Este es un nuevo buceo en cavernas,
que como también he escrito, no es lo mio, pero en esta ocasión la tengo que
realizar, pero vengo mejor preparado para hacerla, aunque el estar preparado no
implica que realmente lo quiera hacer.
Además de lo preparado, traigo a
mi mejor instructor, a mi Chiquitín, y ya empezamos con las lecciones y los
aprendizajes. Entiendo que para él también es su “buceo en caverna” y le cuesta
mucho trabajo, aunque tenga varias inmersiones de este tipo en su corta edad.
El día de hoy, empezando las “inmersiones”
de mi Chiquitín, la primera lección fue cuando le sacaron una muestra de sangre,
que le tiene pavor, le estaba dando mucha angustia pero al momento preciso, me
empezó a recitar todas las luchas de los Jedi de Star Wars, y automáticamente
se cambió el “chip” y se le olvidó que le estaban sacando sangre.

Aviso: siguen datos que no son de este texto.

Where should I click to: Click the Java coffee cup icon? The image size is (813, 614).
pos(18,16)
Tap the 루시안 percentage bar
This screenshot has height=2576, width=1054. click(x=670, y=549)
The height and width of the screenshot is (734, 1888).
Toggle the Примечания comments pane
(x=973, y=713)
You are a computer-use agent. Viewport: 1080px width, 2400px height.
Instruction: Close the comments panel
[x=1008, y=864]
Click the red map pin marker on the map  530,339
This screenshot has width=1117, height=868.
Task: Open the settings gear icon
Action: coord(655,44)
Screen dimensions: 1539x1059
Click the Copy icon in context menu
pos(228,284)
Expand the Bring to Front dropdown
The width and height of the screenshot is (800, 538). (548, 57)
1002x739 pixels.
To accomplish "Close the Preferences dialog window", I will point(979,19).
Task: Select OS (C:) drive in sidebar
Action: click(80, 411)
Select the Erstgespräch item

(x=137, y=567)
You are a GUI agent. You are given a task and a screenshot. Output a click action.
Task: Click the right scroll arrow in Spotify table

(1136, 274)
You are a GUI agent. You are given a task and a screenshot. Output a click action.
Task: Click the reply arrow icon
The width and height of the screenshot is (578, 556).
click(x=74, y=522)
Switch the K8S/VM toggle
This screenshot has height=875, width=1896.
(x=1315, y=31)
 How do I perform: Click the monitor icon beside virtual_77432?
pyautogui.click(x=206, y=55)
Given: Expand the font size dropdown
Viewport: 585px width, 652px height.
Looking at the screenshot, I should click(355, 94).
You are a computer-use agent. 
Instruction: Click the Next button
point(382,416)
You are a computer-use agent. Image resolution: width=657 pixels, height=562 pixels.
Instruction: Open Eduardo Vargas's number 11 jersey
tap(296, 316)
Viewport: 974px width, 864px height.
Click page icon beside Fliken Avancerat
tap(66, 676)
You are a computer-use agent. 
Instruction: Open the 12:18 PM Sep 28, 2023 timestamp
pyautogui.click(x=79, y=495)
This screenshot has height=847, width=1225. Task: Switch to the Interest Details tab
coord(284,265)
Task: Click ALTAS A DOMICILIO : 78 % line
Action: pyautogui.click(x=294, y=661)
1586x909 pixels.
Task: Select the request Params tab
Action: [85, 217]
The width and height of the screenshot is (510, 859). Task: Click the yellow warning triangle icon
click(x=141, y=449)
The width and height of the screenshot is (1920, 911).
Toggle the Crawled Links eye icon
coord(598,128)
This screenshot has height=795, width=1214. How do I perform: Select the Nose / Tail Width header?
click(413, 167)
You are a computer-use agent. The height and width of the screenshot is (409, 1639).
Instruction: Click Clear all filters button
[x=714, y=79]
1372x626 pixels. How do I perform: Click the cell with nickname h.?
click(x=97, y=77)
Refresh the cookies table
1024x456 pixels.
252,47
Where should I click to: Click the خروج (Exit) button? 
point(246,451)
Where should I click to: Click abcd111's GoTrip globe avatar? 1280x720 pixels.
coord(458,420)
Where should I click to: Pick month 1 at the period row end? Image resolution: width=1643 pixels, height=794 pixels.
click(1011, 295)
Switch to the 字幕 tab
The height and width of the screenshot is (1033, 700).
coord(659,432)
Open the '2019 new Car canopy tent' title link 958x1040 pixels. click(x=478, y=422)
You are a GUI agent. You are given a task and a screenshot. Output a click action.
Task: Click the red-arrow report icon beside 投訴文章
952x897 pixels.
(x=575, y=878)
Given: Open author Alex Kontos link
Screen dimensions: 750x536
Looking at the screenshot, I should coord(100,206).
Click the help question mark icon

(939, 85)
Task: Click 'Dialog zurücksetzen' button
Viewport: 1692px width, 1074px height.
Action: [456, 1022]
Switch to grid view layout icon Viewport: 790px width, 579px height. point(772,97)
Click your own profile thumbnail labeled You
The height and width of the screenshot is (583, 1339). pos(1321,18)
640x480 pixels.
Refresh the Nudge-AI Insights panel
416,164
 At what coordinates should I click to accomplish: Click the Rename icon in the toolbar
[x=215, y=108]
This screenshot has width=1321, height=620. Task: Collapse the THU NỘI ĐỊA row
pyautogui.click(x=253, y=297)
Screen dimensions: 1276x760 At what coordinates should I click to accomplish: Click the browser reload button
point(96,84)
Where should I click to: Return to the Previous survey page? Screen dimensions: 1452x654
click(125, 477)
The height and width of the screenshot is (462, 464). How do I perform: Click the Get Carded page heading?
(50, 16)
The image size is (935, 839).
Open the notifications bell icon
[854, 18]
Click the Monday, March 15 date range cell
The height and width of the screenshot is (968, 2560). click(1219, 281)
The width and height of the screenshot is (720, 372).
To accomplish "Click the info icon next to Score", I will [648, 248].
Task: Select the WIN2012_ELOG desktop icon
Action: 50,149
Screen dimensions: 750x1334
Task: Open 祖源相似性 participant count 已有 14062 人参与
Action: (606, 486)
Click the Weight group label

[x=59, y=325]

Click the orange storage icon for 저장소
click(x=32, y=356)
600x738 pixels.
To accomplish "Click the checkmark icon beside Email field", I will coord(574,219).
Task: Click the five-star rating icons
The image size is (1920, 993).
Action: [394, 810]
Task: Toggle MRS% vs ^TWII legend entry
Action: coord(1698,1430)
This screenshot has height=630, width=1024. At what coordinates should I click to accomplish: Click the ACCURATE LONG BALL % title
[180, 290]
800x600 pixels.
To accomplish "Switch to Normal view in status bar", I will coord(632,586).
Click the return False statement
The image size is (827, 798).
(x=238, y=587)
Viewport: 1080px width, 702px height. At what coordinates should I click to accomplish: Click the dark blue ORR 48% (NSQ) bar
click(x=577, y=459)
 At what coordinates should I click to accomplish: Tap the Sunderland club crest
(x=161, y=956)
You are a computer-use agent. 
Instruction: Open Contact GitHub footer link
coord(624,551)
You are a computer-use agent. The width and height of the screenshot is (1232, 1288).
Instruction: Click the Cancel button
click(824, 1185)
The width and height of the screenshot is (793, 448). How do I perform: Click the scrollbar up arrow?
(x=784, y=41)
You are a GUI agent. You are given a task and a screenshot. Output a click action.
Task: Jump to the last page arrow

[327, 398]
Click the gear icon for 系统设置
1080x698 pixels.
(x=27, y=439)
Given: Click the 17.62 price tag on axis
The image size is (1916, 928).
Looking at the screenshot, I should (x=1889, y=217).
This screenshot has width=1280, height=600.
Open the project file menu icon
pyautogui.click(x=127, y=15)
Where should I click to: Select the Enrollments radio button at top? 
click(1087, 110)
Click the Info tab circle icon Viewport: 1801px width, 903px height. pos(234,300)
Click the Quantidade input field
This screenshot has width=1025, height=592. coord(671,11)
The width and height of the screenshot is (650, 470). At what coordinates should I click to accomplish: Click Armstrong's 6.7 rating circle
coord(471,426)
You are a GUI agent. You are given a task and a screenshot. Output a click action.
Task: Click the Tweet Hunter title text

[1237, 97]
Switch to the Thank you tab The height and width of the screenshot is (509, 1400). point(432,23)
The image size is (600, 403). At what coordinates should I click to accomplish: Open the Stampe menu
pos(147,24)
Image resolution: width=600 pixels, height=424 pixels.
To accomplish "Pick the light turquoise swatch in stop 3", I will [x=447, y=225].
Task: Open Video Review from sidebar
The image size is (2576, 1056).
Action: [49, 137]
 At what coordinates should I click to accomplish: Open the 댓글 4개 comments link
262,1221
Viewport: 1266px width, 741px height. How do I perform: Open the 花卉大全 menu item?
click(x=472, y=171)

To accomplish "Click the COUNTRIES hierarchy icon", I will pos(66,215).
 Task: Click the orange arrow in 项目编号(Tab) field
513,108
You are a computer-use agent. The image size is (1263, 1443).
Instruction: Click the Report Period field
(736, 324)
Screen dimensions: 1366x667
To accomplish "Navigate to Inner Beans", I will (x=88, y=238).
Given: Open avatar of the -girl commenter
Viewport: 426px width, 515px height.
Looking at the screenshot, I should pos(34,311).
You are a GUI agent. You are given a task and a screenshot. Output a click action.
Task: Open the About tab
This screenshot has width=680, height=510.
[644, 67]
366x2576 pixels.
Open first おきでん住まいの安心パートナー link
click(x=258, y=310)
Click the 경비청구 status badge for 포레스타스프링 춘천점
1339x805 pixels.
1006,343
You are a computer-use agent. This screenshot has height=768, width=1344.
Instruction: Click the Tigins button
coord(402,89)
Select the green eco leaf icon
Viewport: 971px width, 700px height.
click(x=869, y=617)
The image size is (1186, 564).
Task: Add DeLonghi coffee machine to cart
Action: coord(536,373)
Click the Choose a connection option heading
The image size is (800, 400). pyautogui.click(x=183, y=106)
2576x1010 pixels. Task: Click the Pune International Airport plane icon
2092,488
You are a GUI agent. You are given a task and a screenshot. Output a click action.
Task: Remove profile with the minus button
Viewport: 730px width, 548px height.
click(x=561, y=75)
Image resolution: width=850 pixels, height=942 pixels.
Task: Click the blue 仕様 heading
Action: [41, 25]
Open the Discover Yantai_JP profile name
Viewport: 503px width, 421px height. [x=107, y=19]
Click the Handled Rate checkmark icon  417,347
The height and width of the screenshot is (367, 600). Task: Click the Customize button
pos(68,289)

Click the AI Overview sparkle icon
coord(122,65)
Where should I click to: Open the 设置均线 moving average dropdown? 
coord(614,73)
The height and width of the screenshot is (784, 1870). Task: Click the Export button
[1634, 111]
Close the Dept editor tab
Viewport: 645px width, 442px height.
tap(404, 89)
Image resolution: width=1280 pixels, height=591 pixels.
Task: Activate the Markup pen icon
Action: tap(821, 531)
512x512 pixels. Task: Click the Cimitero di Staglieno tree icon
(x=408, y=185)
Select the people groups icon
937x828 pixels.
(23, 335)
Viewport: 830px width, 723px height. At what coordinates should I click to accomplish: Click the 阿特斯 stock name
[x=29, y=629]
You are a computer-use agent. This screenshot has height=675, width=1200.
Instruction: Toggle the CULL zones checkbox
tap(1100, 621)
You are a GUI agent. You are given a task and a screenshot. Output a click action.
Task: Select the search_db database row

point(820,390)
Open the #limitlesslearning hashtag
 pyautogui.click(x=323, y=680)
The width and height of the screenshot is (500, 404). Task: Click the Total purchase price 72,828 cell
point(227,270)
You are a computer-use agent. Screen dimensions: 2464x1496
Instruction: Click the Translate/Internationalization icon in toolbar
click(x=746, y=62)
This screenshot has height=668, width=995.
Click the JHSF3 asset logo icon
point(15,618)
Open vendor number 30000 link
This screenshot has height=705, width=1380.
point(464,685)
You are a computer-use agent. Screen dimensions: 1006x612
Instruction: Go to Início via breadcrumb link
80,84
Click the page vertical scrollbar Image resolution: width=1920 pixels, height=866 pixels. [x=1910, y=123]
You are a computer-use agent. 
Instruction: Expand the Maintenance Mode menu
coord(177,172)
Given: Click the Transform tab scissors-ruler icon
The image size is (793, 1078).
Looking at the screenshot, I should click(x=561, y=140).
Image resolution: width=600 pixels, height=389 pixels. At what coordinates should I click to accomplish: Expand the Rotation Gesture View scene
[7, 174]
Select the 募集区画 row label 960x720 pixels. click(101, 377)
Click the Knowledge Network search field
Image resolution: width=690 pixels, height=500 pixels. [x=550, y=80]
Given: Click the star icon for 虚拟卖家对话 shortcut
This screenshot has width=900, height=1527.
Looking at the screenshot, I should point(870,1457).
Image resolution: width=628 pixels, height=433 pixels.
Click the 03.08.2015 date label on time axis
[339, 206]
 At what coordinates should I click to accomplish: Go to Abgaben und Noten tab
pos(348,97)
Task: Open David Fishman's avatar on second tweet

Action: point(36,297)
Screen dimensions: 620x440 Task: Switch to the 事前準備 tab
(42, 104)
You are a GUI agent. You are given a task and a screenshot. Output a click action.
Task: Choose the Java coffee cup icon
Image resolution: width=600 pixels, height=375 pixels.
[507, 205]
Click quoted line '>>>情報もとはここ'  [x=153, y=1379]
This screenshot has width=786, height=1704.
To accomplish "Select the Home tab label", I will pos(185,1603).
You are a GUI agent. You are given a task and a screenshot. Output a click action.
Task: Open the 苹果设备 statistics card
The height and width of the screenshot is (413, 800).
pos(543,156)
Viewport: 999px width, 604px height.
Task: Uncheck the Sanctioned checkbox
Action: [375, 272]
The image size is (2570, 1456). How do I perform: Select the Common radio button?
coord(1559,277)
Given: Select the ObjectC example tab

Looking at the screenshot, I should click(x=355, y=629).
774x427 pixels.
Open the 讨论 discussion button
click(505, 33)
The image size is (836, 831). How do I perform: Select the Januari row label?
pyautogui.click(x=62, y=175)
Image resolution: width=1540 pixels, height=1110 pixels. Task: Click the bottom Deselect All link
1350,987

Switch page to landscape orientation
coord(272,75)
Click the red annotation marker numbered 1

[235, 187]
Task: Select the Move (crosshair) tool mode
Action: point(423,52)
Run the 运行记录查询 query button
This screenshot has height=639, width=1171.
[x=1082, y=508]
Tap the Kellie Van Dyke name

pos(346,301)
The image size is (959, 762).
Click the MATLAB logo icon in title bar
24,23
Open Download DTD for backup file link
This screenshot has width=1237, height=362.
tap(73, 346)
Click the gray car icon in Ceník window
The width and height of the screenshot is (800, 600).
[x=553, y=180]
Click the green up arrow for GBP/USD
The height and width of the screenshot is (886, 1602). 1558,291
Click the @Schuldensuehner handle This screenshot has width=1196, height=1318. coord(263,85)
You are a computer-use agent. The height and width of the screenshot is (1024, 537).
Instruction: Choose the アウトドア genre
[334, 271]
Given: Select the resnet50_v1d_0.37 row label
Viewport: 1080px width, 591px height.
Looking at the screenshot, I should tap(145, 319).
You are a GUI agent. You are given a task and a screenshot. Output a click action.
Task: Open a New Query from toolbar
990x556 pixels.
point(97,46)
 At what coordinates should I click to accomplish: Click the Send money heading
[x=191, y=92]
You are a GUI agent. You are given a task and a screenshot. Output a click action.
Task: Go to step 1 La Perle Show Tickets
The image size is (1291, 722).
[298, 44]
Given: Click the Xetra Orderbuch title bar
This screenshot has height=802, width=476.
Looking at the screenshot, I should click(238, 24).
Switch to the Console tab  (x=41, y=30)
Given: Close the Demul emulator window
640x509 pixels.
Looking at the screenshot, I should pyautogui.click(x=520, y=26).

Esa práctica
la habíamos hecho anteriormente, pero a mi se me había olvidado.
Es un hecho que a ninguno de los
dos nos gustan estos “buceos” pero cada vez aprendemos y sacamos lo mejor de
ellos. Comparto con ustedes estas líneas como parte de que todos los días podemos
aprender o recordar algo, que hay grandes maestros sin que importe mucho la
edad. Que simplemente tengamos la capacidad de dejarnos guiar y enseñar.